#### [GIVEN TEXT]
We have also examined preliminary and as yet unfinished reports on two subsequent DoDPI “screening” studies, carried out in 1997 and in 2001. These studies share many characteristics of the earlier DoDPI research, and their results do little to assuage our concerns regarding the limited scientific support for the validity of the Test for Espionage and Sabotage (TES) as a screening instrument.

SPECIAL POPULATIONS AND CONDITIONS

This section summarizes the evidence on accuracy related to particular issues. Because the quantitative data are so sparse for many important issues, each section also includes qualitative judgments about the likely meaning of what we know for polygraph interpretation (e.g., judgments about the robustness of polygraph evidence across examinee populations).

#### [DATASET EXTRACT]

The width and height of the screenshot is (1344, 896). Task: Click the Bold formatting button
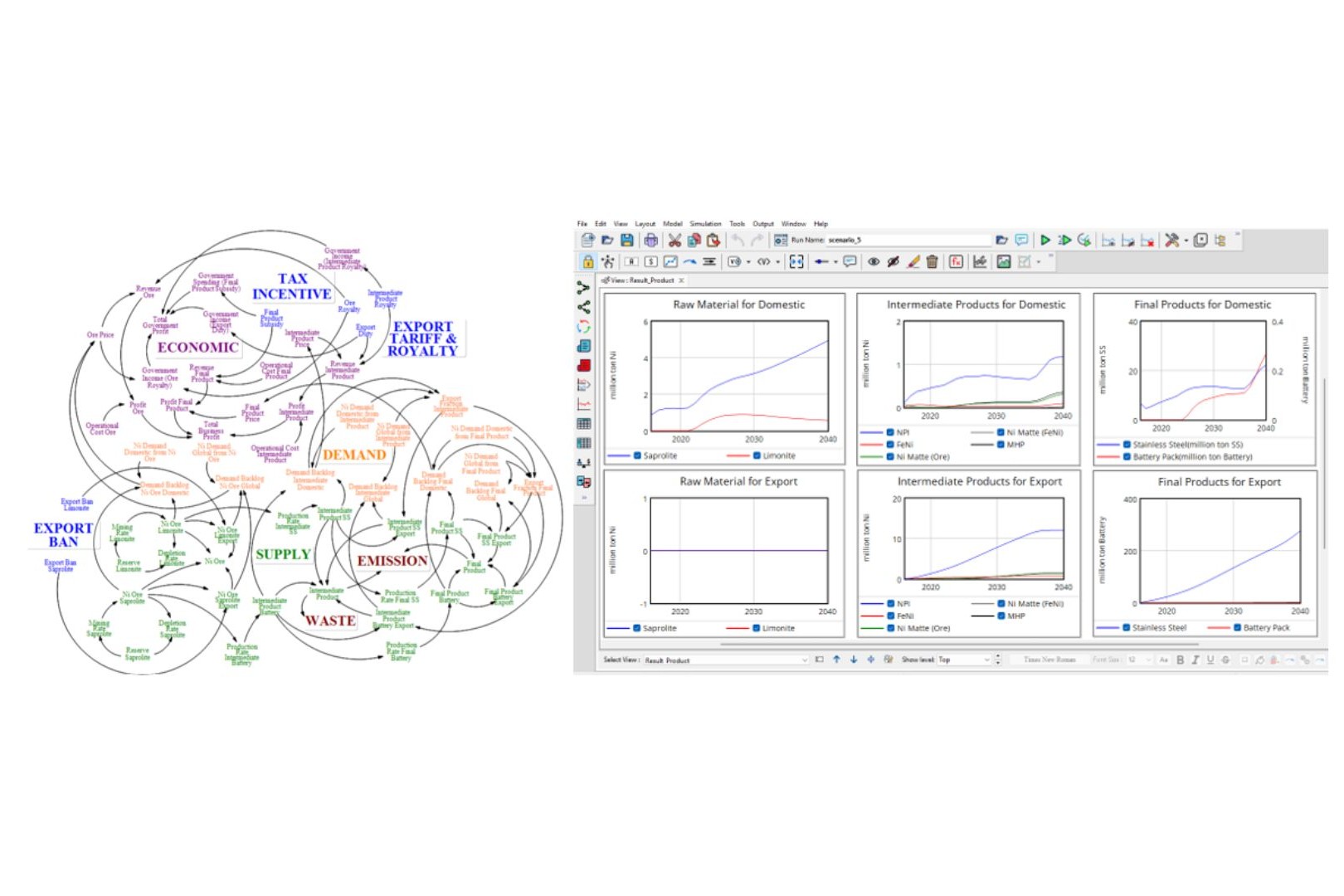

#### [EXERCISE]
List each word of the all-capitals heading in the polygraph passage. The material after the polygraph passage is separate from it.

#### [WRITTEN REPLY]
SPECIAL, POPULATIONS, AND, CONDITIONS